Having settled on this basic approach, Barth divides his subject into nine chapters, each chapter focusing on a single act (or type of act) of God. Barth claims no scriptural mandate for selecting these nine and omitting others (the raising up of the judges is not treated, neither is the institution of the priesthood nor a number of national deliverances, most strikingly deliverance from the exile), nor does he argue for any theological significance to the order in which he treats them. They are not in a hierarchical or simply chronological sequence, nor do they follow salvation‑history, rather they are like “beads on a string.” “Each of the topics…has a theological aspect (in the strict sense), an anthropological, a soteriological, and an eschatological aspect, so that each contains an OT theology on its own.”

The exposition of God’s nine great acts constitutes the bulk of the book; really everything but an eight‑page introduction and a two‑page conclusion.

I. God created heaven and earth
II. God chose the Fathers of Israel
III. God brought Israel out of Egypt
IV. God led His people through the wilderness
V. God revealed Himself at Sinai
VI. God granted Israel the Land of Canaan
VII. God raised up kings in Israel
VIII. God chose Jerusalem
IX. God sent His prophets

(I’ll post my summary of each of these chapters in another blog post, because I think the recital of the themes is good in itself.)

God With Us shows Barth’s fluency with the elements of the Old Testament, a fluency which could only have come from decades spent teaching the Bible. I never read a section of God With Us without needing to reach for the OT itself to check a reference or follow up on a line of thought Barth has suggested. Walter Brueggemann’s blurb for the book praises this virtuoso text‑handling: “Barth mobilizes an enormous number of specific textual references and thereby richly exposits core theological claims.” 

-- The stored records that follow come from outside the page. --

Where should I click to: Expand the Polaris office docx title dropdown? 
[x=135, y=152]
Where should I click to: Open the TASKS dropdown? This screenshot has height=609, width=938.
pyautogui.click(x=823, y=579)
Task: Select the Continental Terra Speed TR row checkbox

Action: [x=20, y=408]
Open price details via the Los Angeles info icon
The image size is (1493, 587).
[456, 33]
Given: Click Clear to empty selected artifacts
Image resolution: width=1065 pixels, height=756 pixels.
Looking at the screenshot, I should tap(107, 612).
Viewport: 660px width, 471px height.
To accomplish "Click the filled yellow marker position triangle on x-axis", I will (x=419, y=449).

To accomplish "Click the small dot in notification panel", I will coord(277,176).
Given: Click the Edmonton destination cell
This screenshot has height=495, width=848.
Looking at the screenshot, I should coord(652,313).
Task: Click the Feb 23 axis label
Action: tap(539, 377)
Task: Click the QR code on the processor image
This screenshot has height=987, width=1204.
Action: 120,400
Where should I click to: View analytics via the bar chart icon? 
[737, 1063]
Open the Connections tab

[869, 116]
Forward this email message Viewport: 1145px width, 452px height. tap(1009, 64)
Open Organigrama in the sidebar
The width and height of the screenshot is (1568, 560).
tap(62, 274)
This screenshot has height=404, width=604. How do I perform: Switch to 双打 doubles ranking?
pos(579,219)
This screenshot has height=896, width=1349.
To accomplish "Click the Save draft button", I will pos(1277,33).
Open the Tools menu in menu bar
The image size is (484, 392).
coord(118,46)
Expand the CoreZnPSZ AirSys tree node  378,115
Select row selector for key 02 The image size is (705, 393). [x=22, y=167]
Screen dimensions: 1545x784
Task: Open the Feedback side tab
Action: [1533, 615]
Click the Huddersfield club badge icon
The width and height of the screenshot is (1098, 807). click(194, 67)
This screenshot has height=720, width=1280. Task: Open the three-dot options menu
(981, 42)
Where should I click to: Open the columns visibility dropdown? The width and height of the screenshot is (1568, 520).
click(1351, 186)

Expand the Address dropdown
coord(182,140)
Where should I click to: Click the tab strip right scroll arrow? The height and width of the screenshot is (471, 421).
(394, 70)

How Barthian is this Barth? Well, there are some superficial similarities. This is a multi‑volume theological work rich in exegetical insights, and the author died while working on the last few chapters. As in the Church Dogmatics, small-print excursuses shelter the slightly more technical discussions, but no footnotes are used. More substantively, though, there is a clear family resemblance between the Indonesian missionary and the Swiss theologian. What could be more Barthian than to emphasize God’s dynamic initiative as the living Lord of his people? Christoph interprets certain elements of the OT along reformed confessional lines, as could be expected. But he does not go out of his way to do so, and generally strives for an exemplary objectivity.